You have to read what each cap manufacturer states, plus read what HumbleHomeHiFi explains. It has been a given for decades that caps in the signal path cause damage to the music, so a great deal of engineering has been done and in my experience the results can be dramatic if your audio system is revealing of such improvements. I started with $3 caps and have been through 3 generations of better caps, while my audio system has gotten better and better. I bought a set of commercial speakers earlier this year ($4K US), hoping they would be a fun change. But they lacked detail,etc so I sent them back. I peeked inside at the crossover and was appalled at the cheap parts. Those speakers made me feel like I had wasted a large amount of money on my PS Audio DAC and Power Plant. So my general advice is: inexpensive caps/inductors, wire, etc are for modest systems and it’s a lot cheaper to upgrade crossovers (if the speaker drivers are good quality) than buy new speakers when the rest of the system is being improved significantly.

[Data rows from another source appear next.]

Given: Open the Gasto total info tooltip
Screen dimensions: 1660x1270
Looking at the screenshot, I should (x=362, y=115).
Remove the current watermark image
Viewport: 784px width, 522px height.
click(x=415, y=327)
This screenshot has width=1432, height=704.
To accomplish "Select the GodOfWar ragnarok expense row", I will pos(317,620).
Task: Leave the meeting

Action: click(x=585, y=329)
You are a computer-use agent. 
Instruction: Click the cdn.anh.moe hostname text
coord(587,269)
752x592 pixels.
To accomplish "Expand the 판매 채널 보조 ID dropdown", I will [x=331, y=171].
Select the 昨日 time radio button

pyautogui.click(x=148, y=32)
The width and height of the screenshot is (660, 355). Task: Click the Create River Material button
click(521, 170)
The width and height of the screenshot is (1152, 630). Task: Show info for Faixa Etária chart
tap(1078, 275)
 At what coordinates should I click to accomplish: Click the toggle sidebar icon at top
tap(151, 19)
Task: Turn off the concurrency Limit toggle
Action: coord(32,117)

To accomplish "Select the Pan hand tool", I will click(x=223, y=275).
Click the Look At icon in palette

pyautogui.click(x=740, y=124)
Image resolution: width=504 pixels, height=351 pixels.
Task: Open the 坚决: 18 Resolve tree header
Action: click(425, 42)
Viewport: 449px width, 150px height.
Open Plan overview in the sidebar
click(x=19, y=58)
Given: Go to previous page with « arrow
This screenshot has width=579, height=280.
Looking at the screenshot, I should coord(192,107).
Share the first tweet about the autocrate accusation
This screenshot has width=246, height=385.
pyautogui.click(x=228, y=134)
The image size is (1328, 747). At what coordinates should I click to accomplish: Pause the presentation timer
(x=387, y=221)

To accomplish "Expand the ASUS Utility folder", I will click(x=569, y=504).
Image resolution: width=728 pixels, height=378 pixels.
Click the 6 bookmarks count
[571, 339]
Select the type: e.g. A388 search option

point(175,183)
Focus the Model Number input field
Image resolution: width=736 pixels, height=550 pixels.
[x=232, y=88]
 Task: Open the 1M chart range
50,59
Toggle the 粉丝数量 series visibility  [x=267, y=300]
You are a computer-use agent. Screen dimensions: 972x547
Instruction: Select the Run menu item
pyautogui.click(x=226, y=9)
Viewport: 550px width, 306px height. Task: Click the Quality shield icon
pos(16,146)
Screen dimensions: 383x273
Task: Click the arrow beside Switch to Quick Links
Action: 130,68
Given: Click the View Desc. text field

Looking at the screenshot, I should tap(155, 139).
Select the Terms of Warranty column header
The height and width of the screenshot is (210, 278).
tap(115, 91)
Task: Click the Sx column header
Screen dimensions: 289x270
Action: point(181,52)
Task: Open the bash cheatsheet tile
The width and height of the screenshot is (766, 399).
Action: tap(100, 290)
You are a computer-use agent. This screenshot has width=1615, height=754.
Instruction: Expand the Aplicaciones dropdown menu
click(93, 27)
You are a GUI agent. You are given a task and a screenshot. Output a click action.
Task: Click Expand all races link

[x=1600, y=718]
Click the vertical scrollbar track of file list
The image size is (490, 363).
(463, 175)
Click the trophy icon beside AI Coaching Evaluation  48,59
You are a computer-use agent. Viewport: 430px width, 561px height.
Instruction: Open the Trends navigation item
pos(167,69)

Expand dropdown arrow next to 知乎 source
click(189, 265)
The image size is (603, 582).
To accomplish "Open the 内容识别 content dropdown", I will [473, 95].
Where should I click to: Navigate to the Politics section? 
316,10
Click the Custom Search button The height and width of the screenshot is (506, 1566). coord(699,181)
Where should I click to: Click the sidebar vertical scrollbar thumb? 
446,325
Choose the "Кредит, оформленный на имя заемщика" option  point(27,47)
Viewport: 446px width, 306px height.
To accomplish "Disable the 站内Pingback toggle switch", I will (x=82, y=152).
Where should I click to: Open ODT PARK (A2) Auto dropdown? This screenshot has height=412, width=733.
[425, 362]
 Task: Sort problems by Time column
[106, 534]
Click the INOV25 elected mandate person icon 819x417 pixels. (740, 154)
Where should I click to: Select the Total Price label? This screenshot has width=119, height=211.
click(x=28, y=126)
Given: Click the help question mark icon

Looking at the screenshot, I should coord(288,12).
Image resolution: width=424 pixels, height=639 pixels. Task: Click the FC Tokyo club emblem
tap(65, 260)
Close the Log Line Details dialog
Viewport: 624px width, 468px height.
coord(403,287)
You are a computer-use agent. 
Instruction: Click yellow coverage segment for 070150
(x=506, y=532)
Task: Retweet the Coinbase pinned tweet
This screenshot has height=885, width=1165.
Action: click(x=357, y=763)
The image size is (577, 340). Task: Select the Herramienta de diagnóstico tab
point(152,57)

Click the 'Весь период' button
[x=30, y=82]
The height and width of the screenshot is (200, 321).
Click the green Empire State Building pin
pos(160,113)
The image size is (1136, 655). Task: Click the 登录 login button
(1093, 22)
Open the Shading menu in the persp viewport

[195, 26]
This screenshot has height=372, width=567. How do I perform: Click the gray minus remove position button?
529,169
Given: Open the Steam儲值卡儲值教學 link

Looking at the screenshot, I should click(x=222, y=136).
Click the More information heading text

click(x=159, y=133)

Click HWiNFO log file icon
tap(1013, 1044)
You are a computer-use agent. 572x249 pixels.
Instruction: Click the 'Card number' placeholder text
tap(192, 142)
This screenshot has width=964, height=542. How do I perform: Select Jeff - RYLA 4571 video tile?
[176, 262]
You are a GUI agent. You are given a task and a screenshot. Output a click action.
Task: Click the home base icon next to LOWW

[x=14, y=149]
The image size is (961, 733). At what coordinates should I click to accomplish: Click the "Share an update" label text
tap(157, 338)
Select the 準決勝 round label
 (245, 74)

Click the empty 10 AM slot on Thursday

Thanks for the reply. I’ll experiment with some caps. Luckily the speakers are easy to get inside of.
I hope it goes well for you. I’ve also changed inductors from wire wound (air core) to the flat foil design with good results. These inductors were before the mid/low freq drivers (series) and the foil units provided more energy in the music. I’m now changing the other inductors (parallel) to foil units.
Another key area is the connectors on the speakers. It all depends on your budget and how much you want to learn while improving the sound. For years my budget was modest so I did almost everything DIY.